The University announced on Jan. 15 that President Mark Schlissel had been fired, effective immediately, for an “inappropriate relationship” with a subordinate employee. It should be noted, given the present social climate around issues of sexual and workplace misconduct, that there is no evidence that Schlissel engaged in any form of predation or coercion; he was removed solely for the inappropriate relationship he maintained with a subordinate. While many in the University community were blindsided by the news, either because of the timing or the nature of the allegations which finally did him in, a outpouring of student support for Schlissel’s removal took shape as the news broke. Schlissel had long been a divisive figure in Ann Arbor — his alleged affair was only his latest in a long line of blunders and humiliations throughout his otherwise-forgettable term as president.
Whether Schlissel should have been fired isn’t really the issue here — he violated the University’s supervisor relationship policy. The bigger problem at hand is how he could possibly have been allowed to continue in his position up to this point, sex scandals notwithstanding. Schlissel has consistently been under fire for his handling of a variety of issues throughout his seven-plus years leading the University, but his most notable failure came with his handling of the COVID-19 pandemic. It’s a common sentiment around campus that Schlissel has brazenly placed the University’s economic interests ahead of the safety and security of U-M students.
While in retrospect it’s obvious that every university would face significant challenges in mitigating the impact of COVID-19 on campus, Schlissel’s failures were glaring. It wasn’t enough for him to bring nearly 30,000 students back to campus for the fall 2020 semester, despite keeping all instruction online. It also was not enough to eschew routine mandatory testing for all students — clearly in the interest of limiting documented cases and keeping students on campus. It wasn’t enough to brazenly ignore a vote of no-confidence by the Faculty Senate in response to his COVID-19 protocols. It was raising student tuition — with approval from the Board of Regents — amid a crippling economic crisis and public health emergency that made it abundantly clear Schlissel had one singular motive for his administrative policies: the University’s bottom line. It was not student safety, nor was it providing the most fruitful academic experience in spite of the circumstances. It was money.
It should outrage the U-M community that this man has retained his employment by the school in a more limited capacity: as a tenured professor. At a time when University accountability is at the forefront, Schlissel is going to keep a cushy title and an on-campus office? The University is sending this man into the classroom as a role model to the next generation of doctors and educators? It’s offensive. It’s a slap in the face to a community that was clearly happy to have seen the last of Mark Schlissel.
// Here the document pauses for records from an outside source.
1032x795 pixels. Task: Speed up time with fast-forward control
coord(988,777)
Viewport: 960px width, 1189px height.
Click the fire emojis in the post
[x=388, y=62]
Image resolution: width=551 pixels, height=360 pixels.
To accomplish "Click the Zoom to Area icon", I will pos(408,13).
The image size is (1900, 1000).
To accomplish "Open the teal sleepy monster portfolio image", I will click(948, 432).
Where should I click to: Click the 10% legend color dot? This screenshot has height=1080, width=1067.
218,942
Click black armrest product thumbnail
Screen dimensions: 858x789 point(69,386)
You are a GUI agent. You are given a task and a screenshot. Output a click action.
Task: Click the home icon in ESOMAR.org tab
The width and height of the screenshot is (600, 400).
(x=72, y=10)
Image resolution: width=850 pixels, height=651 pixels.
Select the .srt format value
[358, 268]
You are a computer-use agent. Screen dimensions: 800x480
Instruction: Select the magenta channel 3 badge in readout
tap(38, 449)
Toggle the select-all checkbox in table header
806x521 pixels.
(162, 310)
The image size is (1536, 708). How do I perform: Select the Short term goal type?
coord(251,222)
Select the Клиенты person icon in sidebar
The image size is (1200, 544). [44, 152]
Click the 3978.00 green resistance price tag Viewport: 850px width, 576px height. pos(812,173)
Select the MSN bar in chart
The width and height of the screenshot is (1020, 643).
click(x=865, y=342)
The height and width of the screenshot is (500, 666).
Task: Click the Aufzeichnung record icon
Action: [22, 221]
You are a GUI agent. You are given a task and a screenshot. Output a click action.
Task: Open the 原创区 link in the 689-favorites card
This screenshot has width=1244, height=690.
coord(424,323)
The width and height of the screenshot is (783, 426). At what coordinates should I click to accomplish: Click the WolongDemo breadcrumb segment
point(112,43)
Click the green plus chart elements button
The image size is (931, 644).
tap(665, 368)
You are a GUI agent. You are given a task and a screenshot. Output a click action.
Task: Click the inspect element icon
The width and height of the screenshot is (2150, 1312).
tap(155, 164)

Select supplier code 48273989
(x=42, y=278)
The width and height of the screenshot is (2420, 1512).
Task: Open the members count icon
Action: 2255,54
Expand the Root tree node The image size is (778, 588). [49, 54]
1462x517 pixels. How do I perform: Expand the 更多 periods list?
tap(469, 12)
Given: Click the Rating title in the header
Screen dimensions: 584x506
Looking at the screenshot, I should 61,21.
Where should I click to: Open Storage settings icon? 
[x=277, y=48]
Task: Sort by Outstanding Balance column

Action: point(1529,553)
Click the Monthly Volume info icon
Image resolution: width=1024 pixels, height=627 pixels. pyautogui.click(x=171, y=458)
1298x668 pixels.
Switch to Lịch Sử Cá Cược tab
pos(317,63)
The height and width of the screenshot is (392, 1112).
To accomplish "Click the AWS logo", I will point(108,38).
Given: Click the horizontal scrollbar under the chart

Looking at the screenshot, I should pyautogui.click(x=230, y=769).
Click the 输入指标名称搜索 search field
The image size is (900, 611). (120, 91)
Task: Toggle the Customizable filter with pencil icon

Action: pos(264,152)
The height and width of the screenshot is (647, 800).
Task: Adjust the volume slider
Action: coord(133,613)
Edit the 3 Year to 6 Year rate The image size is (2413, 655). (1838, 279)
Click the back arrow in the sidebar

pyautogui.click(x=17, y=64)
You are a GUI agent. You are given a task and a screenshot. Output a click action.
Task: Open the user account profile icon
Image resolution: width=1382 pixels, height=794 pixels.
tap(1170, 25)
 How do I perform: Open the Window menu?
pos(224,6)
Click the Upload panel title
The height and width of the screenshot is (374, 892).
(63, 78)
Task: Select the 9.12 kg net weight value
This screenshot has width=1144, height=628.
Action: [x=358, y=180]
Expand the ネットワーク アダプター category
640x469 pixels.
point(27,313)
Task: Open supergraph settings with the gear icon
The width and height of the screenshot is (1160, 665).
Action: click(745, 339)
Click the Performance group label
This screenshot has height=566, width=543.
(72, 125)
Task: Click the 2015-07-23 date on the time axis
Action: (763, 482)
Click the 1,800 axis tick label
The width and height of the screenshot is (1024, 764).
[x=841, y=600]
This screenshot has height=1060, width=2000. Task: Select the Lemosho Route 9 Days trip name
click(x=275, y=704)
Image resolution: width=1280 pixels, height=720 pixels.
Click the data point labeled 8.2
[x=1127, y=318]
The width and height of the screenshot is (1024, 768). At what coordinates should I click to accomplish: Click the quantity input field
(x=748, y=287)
This is someone with plenty to be ashamed of, but what should embarrass him most is his betrayal of his obligations as a trained medical professional; Schlissel is both a medical doctor and a professor of immunology and molecular biology. He spent years of his life studying the human immune system, but was willfully negligent as a highly infectious disease ran rampant through an institution he claimed to oversee. He knew opening the dorms at full capacity would render the University an industrial-sized petri dish. He also knew one of his bosses, the widely-loathed U-M Regent Ron Weiser (R), stood to benefit economically from the hastily-implemented return to campus. It doesn’t take an M.D. to come to those conclusions, only common sense and basic human decency. What is clear is that optics did not matter to Schlissel. In less than two years, that amounts to no less than five fireable offenses, but only when he became a social pariah was he removed.
That’s what makes this so hard to understand. At one of the largest and most prestigious institutions of higher education in the country, the President placing students and the city at risk with his apathy was not cause for termination, but a relationship with a staffer was a bridge too far. The Board of Regents have a lot to answer for here, too. Schlissel was derelict in his duty to U-M students as a result of his actions, but the Board was derelict in its inaction. They are not blameless bystanders – they are constituent parties to a years-long, humiliating institutional scandal.